В мастерской нашей — москвичка Олеся Фокина, Галя Руденко из Киева, московский грузин Миша Бакрадзе, Саша Виленский из Свердловска, Овез Вельмурадов из Туркмении, Женя Голынкин и я — из Ленинграда.
Думаю, остальное они напишут сами.
Я — только про свою с Гуревичем историю.
*
Двери наши были открыты.
И часто у нас на мастерской сидели и Виктор Косаковский, и увы, покойные ныне Александр Столяров и Алексей Балабанов.
Гуревича хватало не всех.
*
Первая трещинка
Первый курсовой сценарий.
Хочется сказать обо всём и сразу.
Видимо, так и рождаются глупости…
*
Сценарий был, естественно — сновиденческий
и, естественно, про судьбы мира —
на меньшее — я был никак не согласен.
И, конечно, там выкидывали Ленина из мавзолея.
Сейчас уж не вспомню кто, но врывалась толпа и с криками — святой, не святой? — волокла чучело на Красную площадь… там, в буйстве разрывала —
и в чучеле оказывались опилки…
потом ветер гнал опилки по брусчатке, как позёмку…
Я считал, что это круто.
Судьбы мира теперь в надёжных сценарных руках.

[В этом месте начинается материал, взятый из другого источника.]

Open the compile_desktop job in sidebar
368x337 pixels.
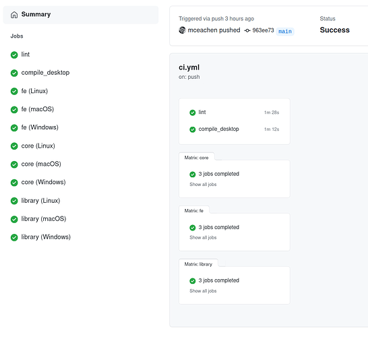45,73
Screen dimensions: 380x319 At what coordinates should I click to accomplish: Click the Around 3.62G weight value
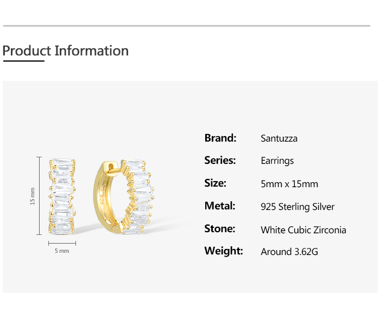click(289, 252)
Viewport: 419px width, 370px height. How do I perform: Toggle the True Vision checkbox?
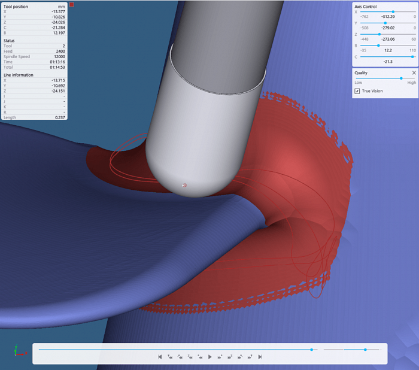tap(357, 91)

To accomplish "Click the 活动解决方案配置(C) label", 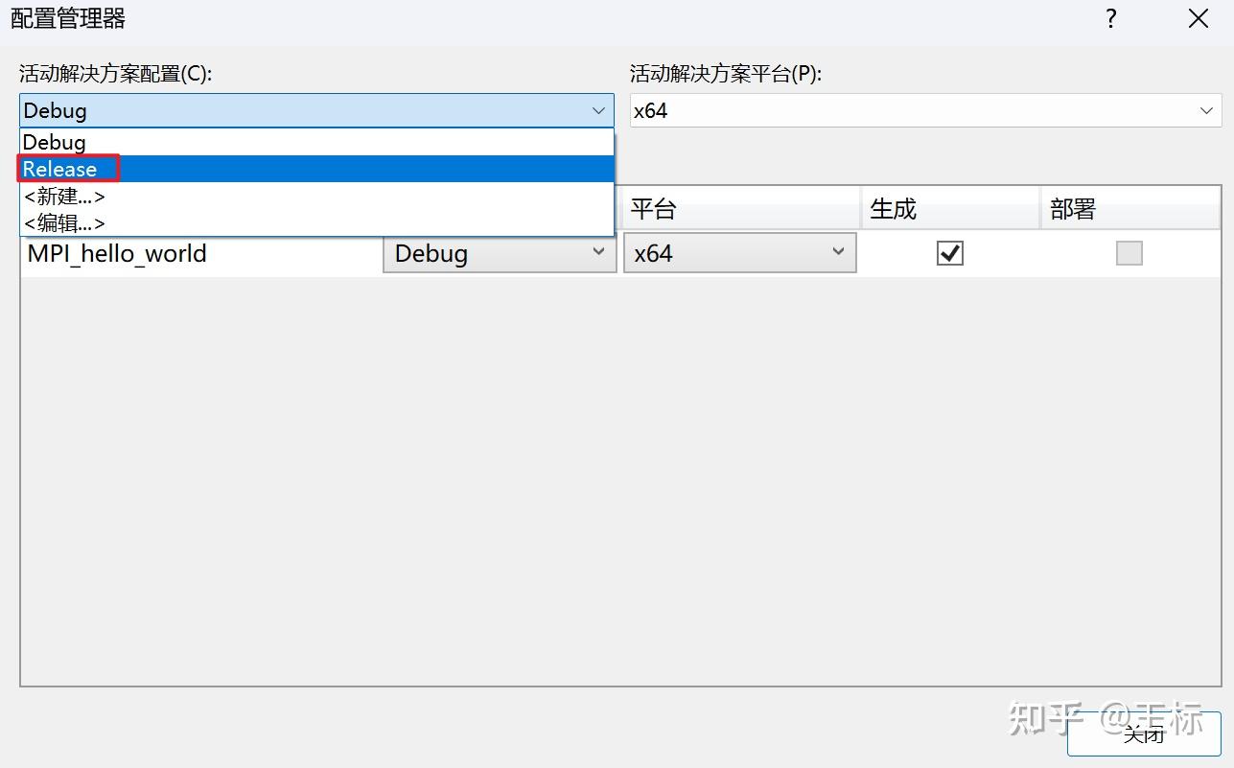I will pos(115,74).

Но то, что снять этот сценарий практически невозможно — я не понимал.
*
— Это — не моё, — сразу отрубил Гуревич, но отрубил как папа, — Понимаешь — не люблю символизма. Он мне не близок. Но ты имеешь полное право считать, что я в этом ничего не смыслю… я люблю жизнь, люблю живых людей… их боль, радость, страдания — это для меня — суть кино… ну… — пожал плечами, — … если тебе так хочется, если тебе снятся сны — решай сам. Только жизнь свою в сон не преврати… я твой сценарий буду поддерживать… а Ленина — выкинь… — резко сменил тон, — Ты что — сдурел? Попрут с Курсов и тебя и меня.
*
Я шёл к метро оглушённый —
он, так много и бесстрашно говоривший о свободе — он боится?
Он предал меня…
Это стало первой трещинкой, через которую потянуло холодком.
*
И ещё я заметил, что Гуревич стал немного жалеть, что так горячо меня отстаивал.
*
Ленина я не выкинул.
С Курсов меня не выгнали.
Потому что — все сделали вид, что никакого Ленина там не было.
А трещинка затянулась.
*
Деньги
— Ты не бесстрашен — ты упрям, как осёл. Но для режиссёра это не всегда плохо, — прокомментировал в итоге Гуревич.
И тут же:
— Как у тебя с деньгами?… есть?… если что — скажи. Подкину
Я никогда не просил и не брал у него денег.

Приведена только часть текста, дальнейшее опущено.